As part of my recent exercise to replace Python with R for entire tasks, I decided to rewrite this code using R tonight. The code is pretty simple, well-commented, and consists of two functions – loadTag and downloadTag. Both of these methods are embedded in the script below the break.
There is one significant issue with the code, however. At the moment, neither rjson nor RJSONIO seem to support Unicode data in JSON responses. Furthermore, when character vectors of "unknown" encoding are written to file with a function like write.table, they produce output that cannot be reliably read back into R. As a result, the code below does not retain the text of a tweet – only the id, date, and username. This script can be easily modified to include other JSON variables by modifying the lambda function in line 70.
Once you’ve downloaded some data, producing figures like the ones in the posts above is only two lines away: tweets <- loadTag(tag) and ggplot(data=tweets, aes(x=as.POSIXct(date))) + geom_bar(aes(fill=..count..), binwidth=60*5). Here’s the current figure of 5-minute frequencies since the 20th (x-axis is EST unlike the previous post, in which it was UTC. Pass tz="UTC" to as.POSIXct to change this).
If you’ve got working Python code, why not use RSPython and drive the R code as a server in your Python main line?
I would normally use RPy2 or just separate interpreters in sequence, but I’ve been challenging myself to work within the limits of R lately. Python is clearly the better language natively for this :)
P.S.: I’ve got working Perl code that will grab tweets via Twitter search and flatten the JSON objects to a CSV file if you’re interested. It’s on Github at
https://github.com/znmeb/Project-Kipling/blob/master/Desktop/Demos/History/History.pl
there is a R package that might be useful:
http://cran.r-project.org/web/packages/twitteR/index.html
From what I saw, twitteR isn’t capable of using the max_id/since_id parameters, which is the only reasonable way to obtain historical tweets.
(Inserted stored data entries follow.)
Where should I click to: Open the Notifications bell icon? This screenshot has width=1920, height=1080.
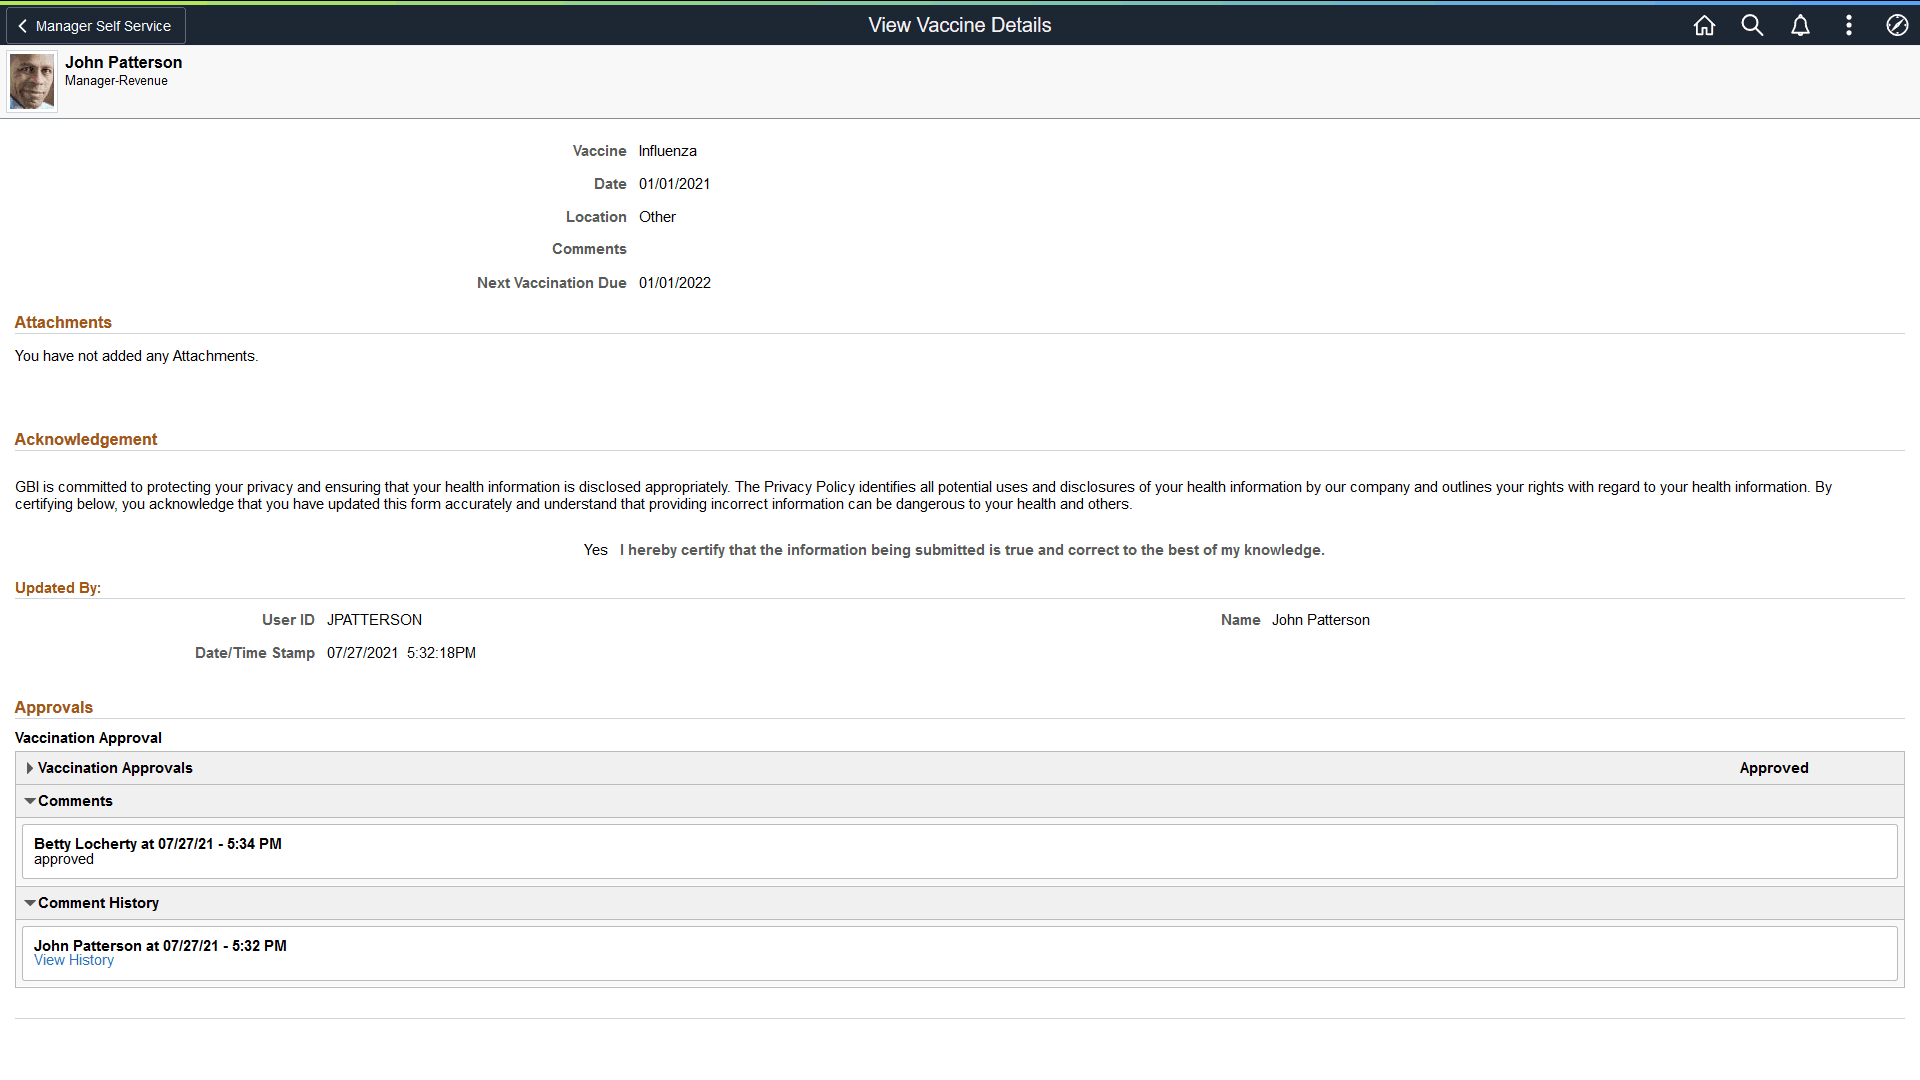click(1800, 26)
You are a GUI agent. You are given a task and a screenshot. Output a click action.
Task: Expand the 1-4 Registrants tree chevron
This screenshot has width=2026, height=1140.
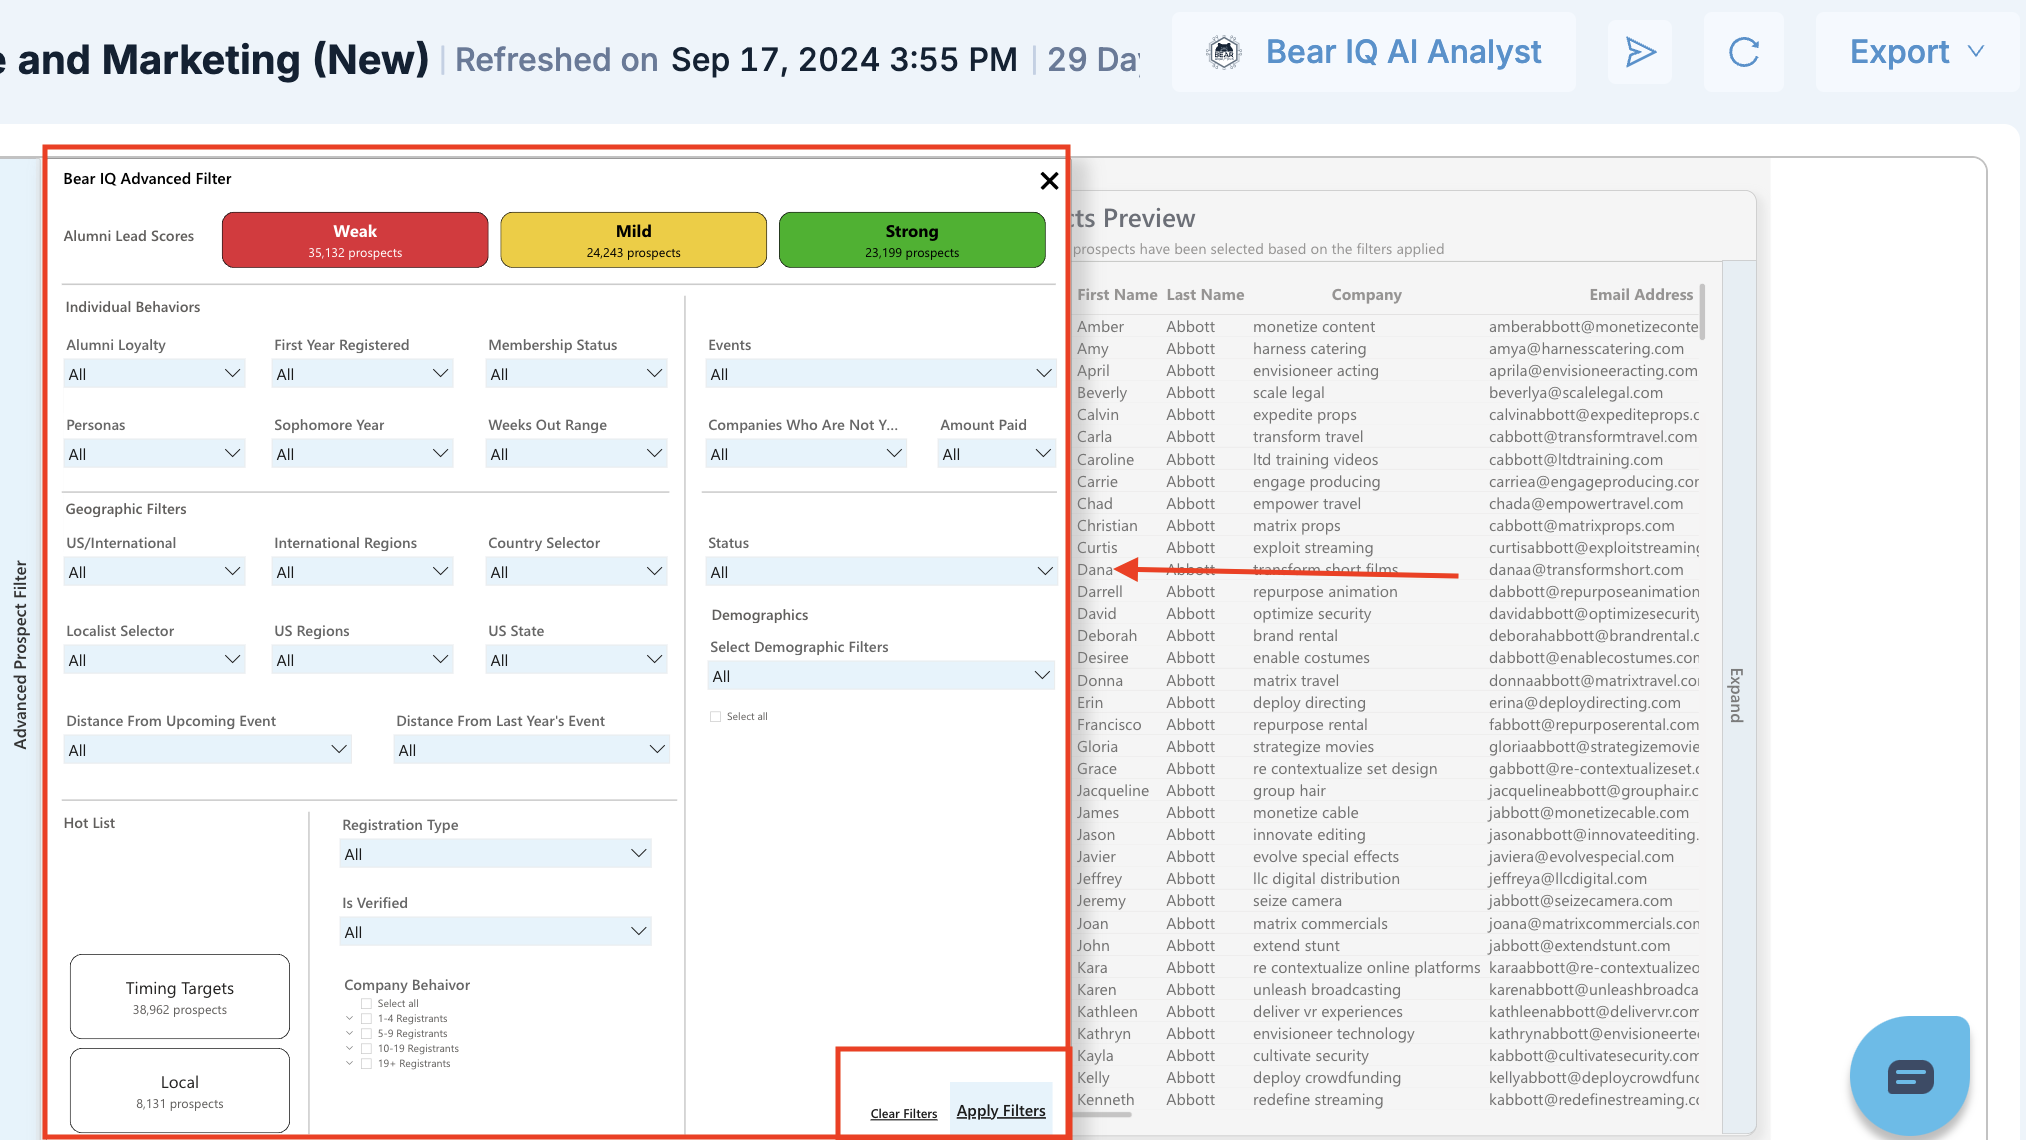(x=350, y=1019)
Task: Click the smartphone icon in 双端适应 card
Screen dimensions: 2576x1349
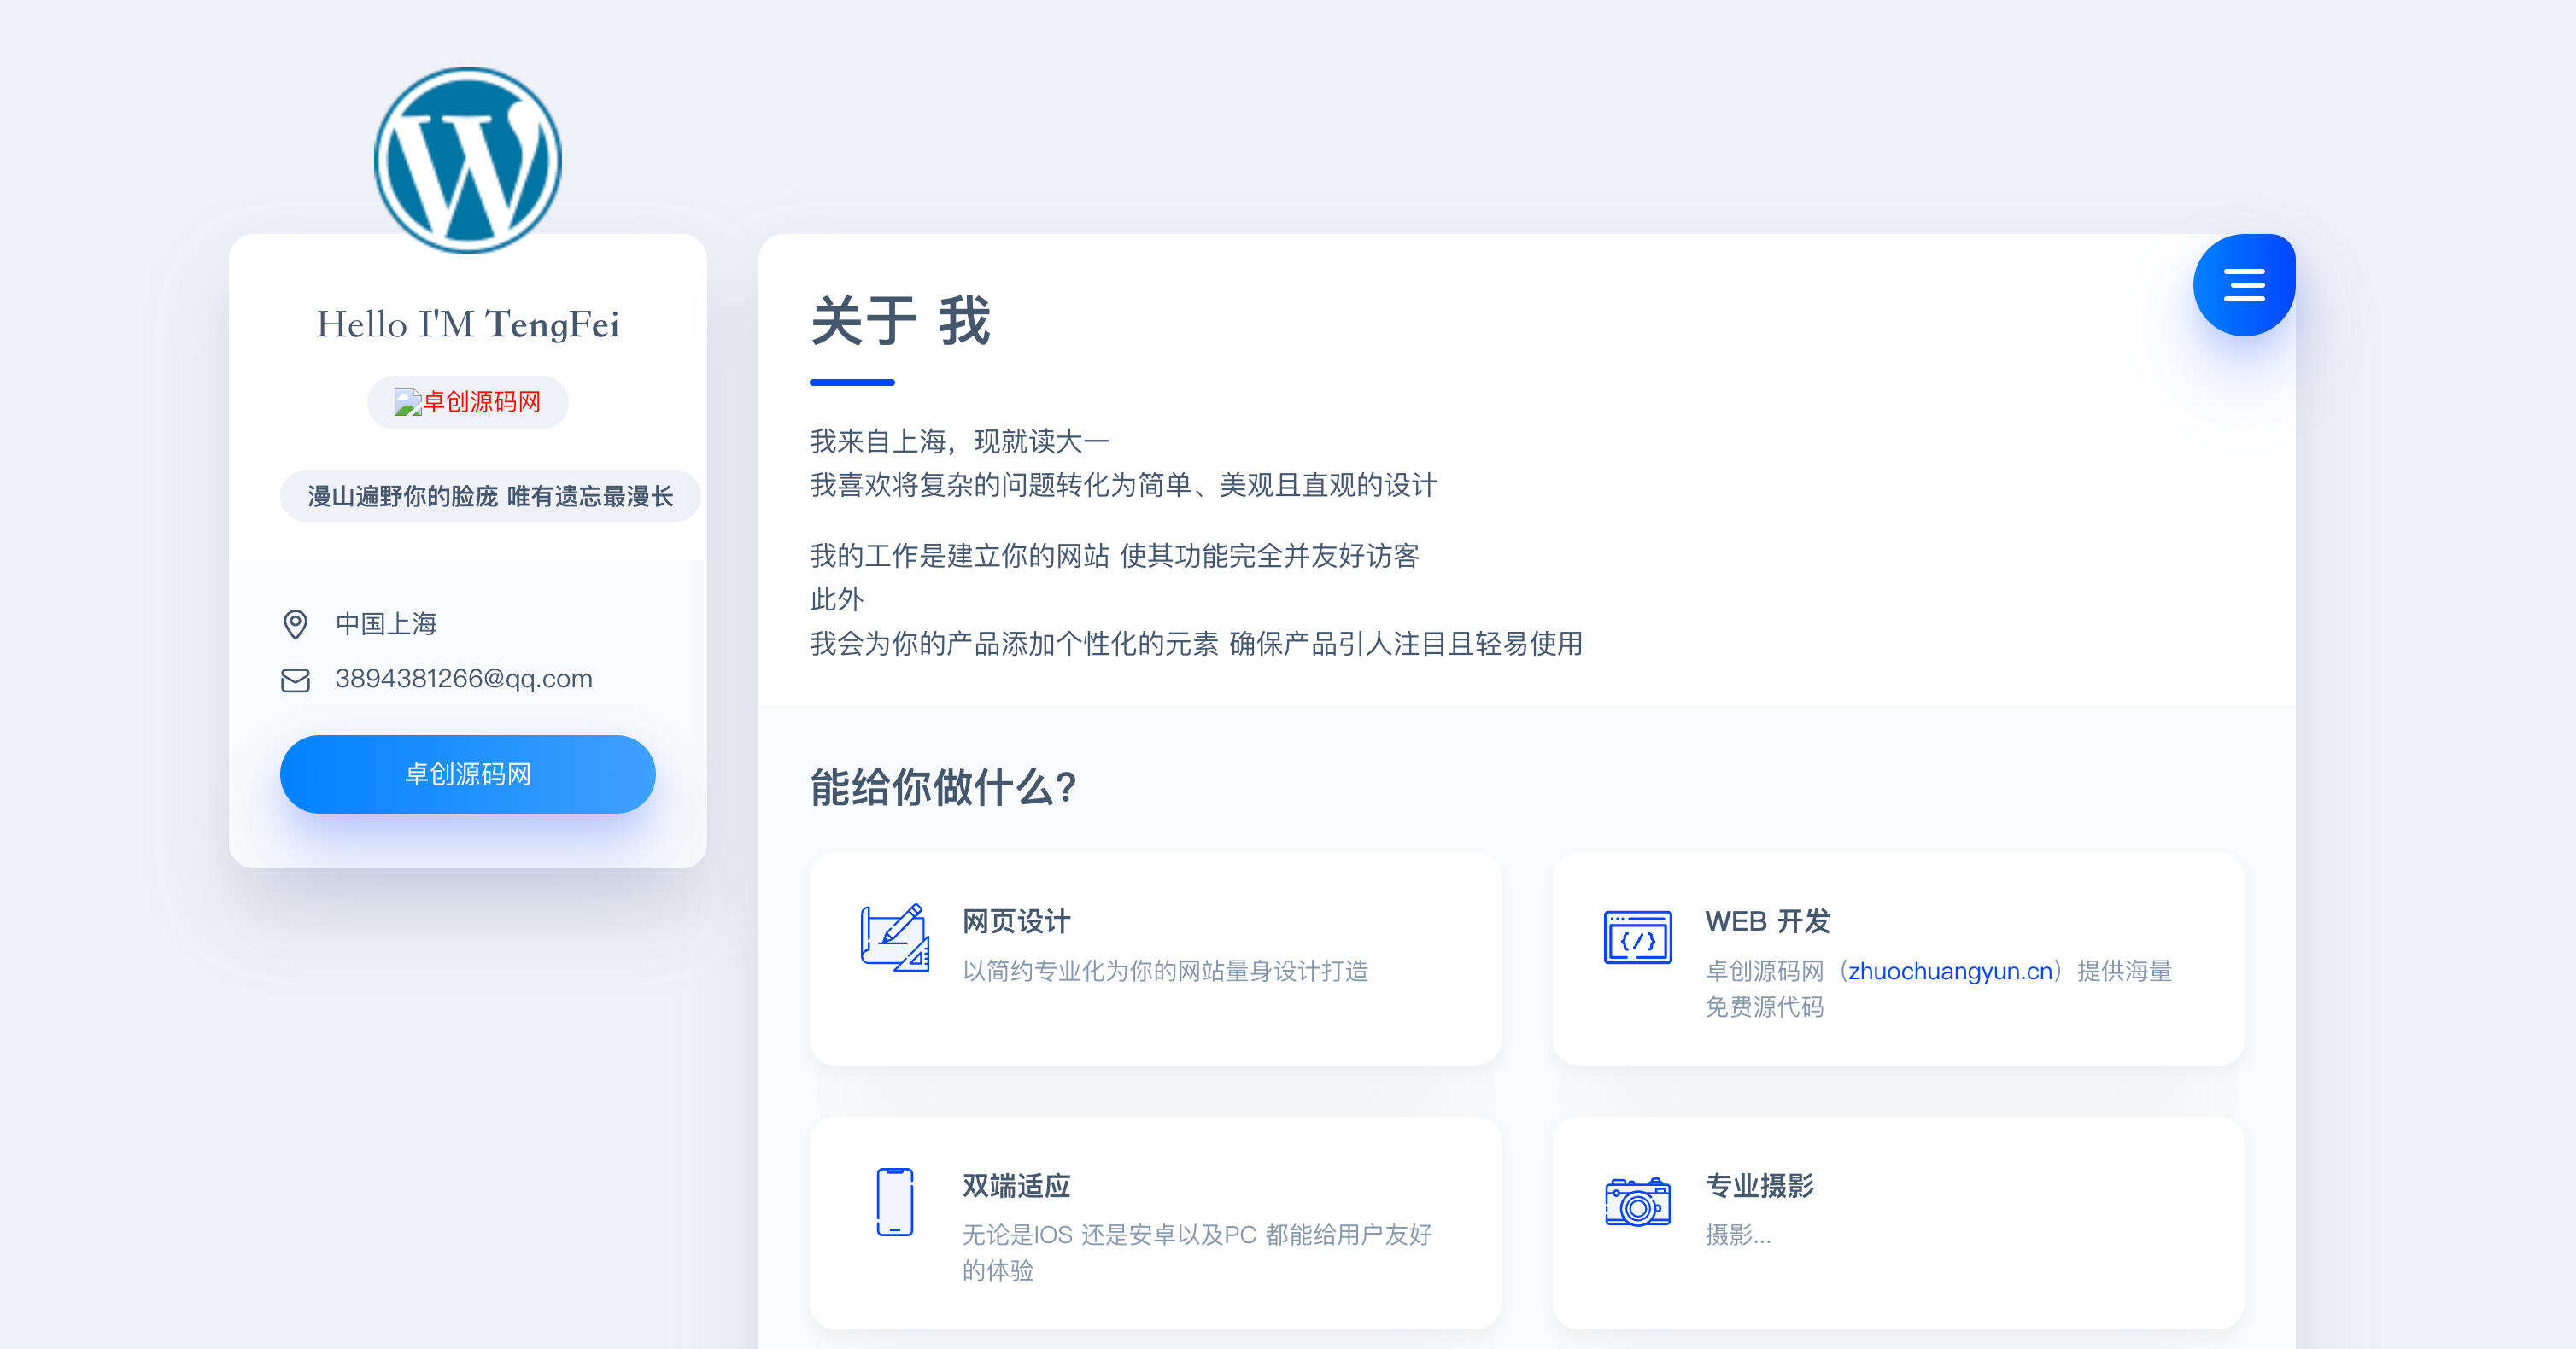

check out http://www.infochimps.com for historical twitter data (billions of tweets, millions of users), free API for up to 100,000 calls a month
I am trying to use your code to obtain older than five days hashtags, but I’m just able to get tweets for at most five days. I’m using the code as it is shown here. Is it possible to get older tweets? what am I missing? I will appreciate your help.